*Task to complete*
From the line containing "Click the plus sign beside Descendants" to the end of the records below, both included, every line should be repeated exactly; pictures should be dropped.
----
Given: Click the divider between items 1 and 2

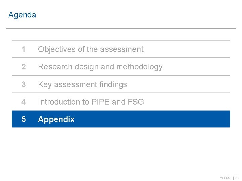Looking at the screenshot, I should pyautogui.click(x=121, y=58).
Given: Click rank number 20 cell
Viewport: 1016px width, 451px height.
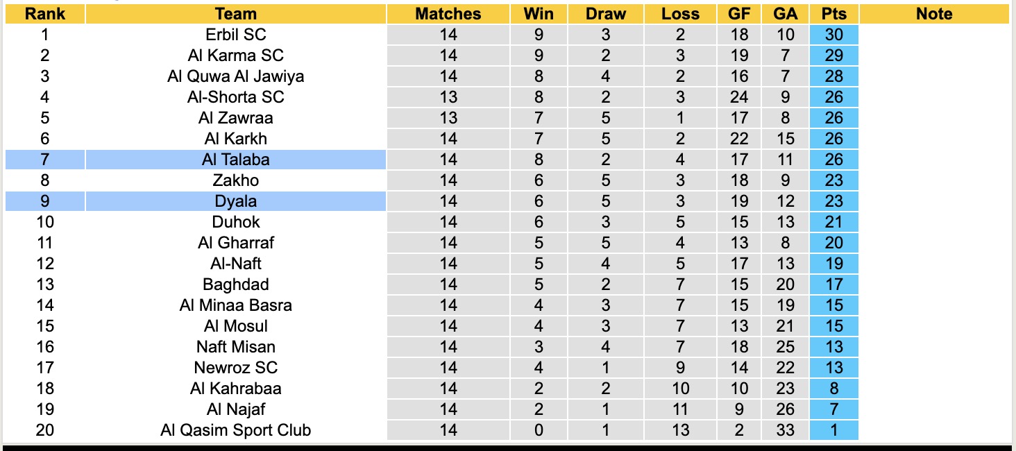Looking at the screenshot, I should click(x=45, y=430).
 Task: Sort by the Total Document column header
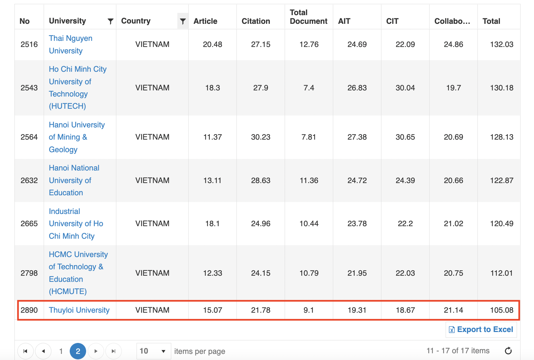coord(308,17)
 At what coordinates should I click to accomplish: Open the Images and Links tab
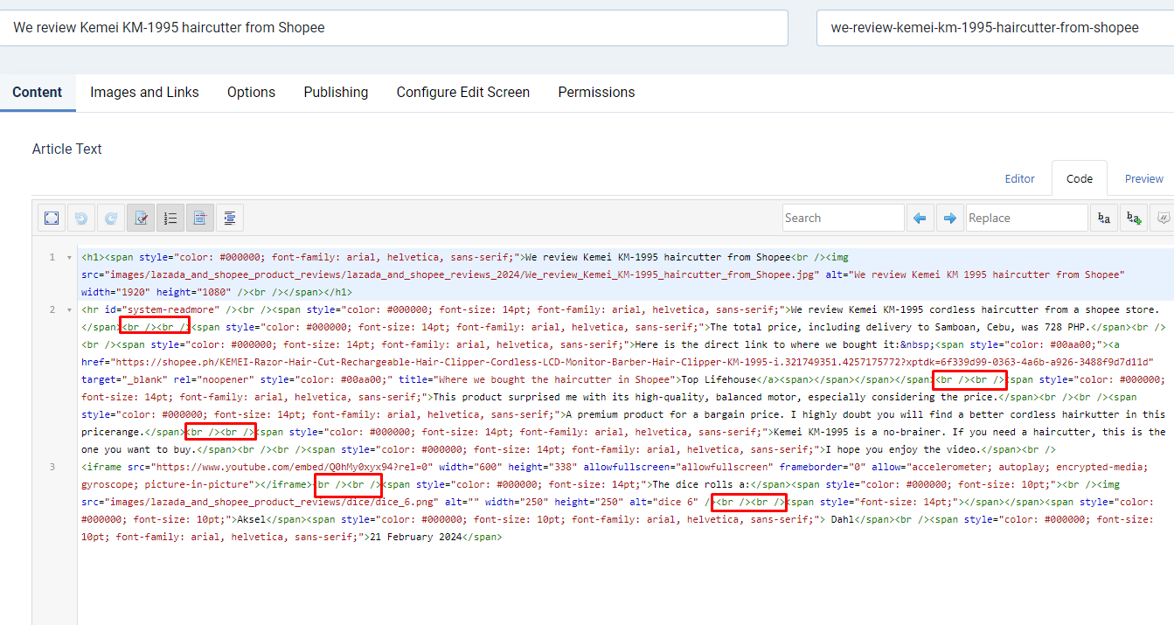pos(144,93)
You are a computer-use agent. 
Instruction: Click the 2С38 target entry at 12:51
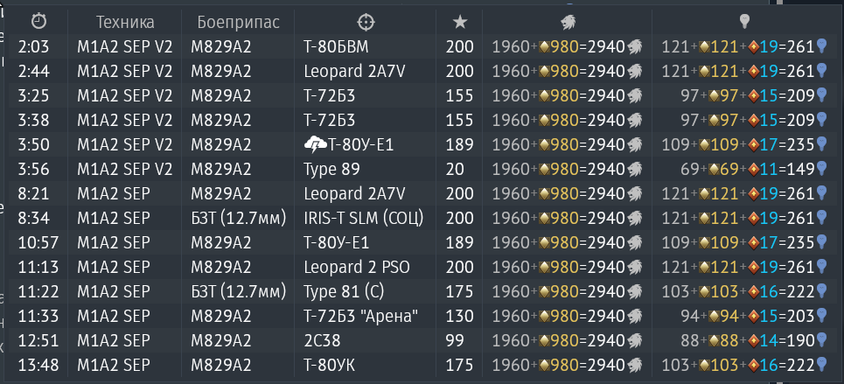[322, 340]

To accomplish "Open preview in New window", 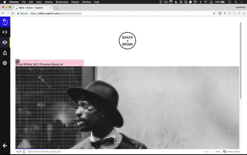I will pyautogui.click(x=231, y=152).
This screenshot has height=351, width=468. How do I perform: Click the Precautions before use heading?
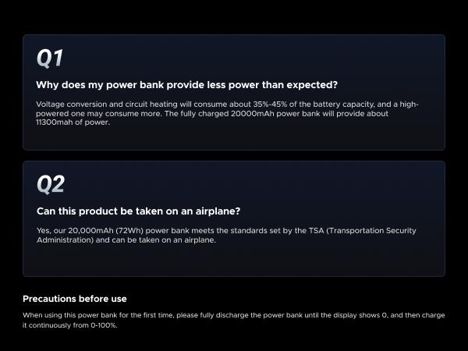click(x=74, y=299)
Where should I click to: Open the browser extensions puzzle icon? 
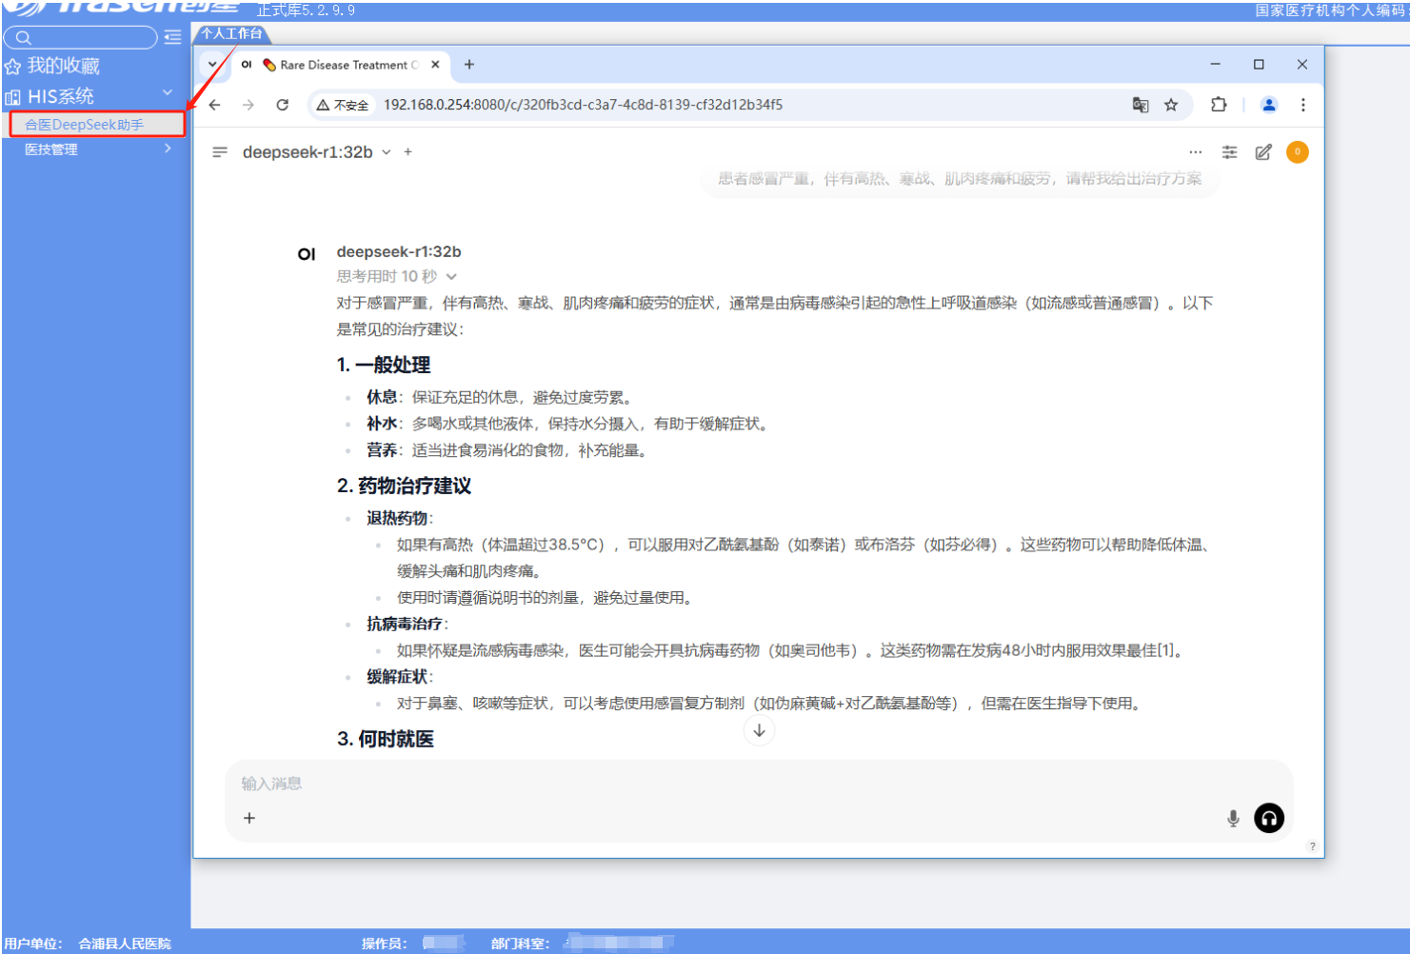tap(1219, 105)
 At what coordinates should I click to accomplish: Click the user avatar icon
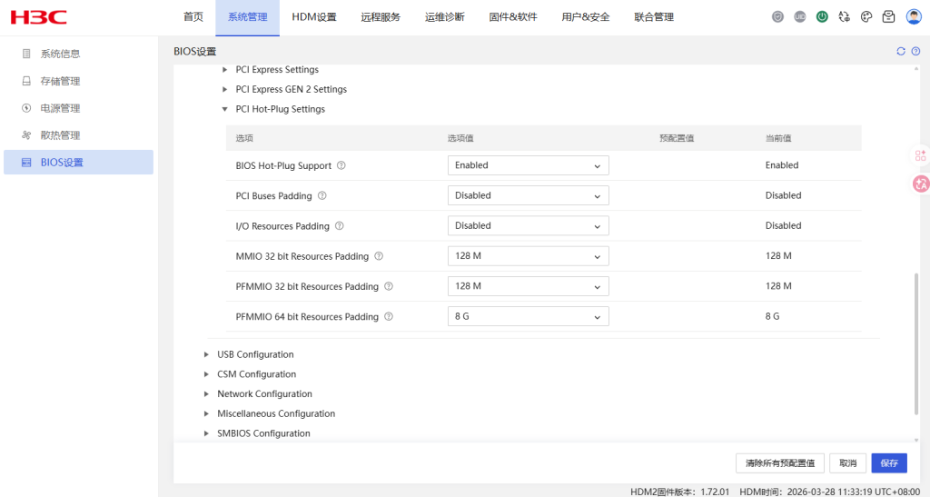pyautogui.click(x=914, y=16)
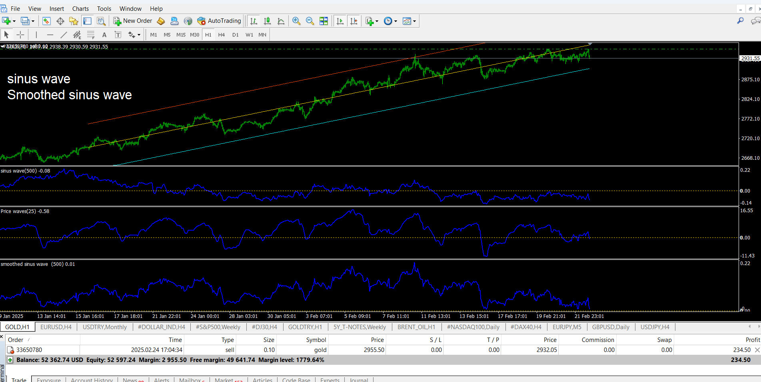Viewport: 761px width, 382px height.
Task: Click the New Order button
Action: (133, 21)
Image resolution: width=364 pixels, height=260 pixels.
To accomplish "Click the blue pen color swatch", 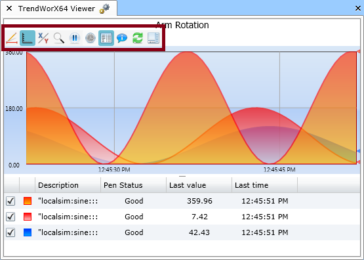I will pyautogui.click(x=28, y=232).
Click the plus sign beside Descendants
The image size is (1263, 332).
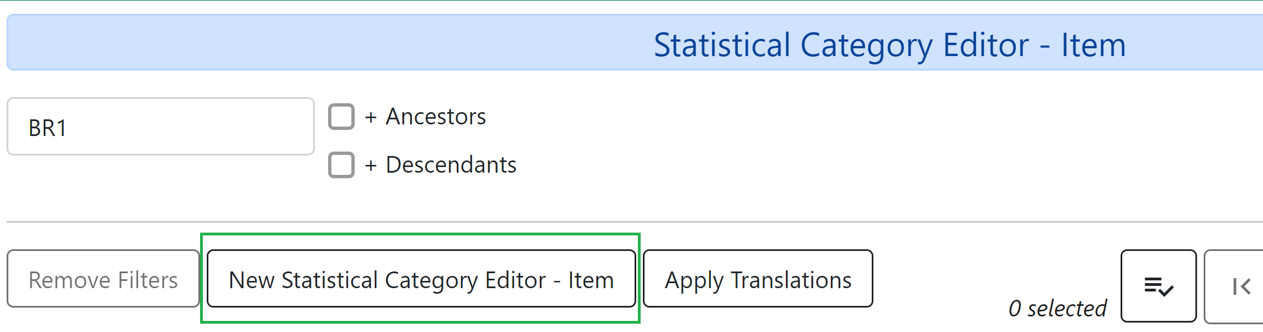coord(371,165)
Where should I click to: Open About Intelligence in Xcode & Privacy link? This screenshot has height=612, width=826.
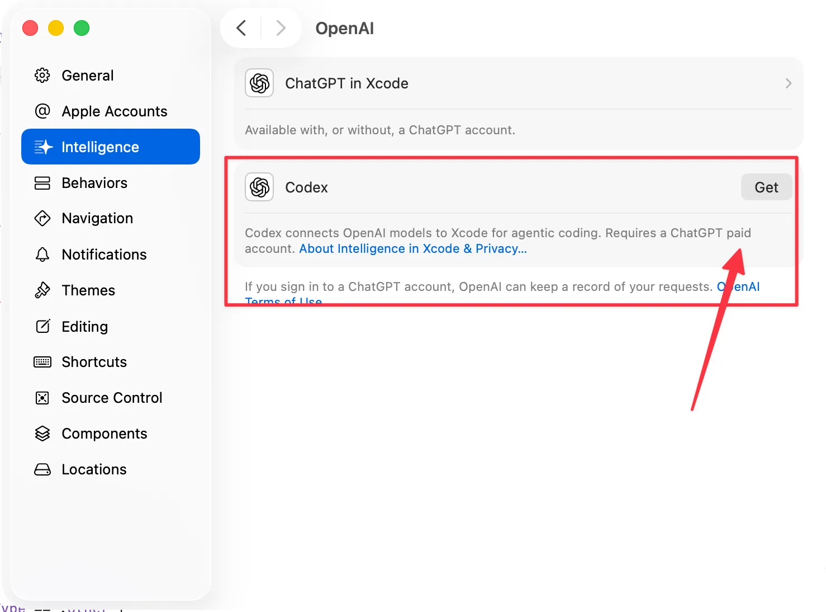pos(413,249)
----
*Result*
Click the plus sign beside Descendants
The image size is (1263, 332).
coord(371,165)
Where should I click to: Open About Intelligence in Xcode & Privacy link? This screenshot has height=612, width=826.
pos(413,249)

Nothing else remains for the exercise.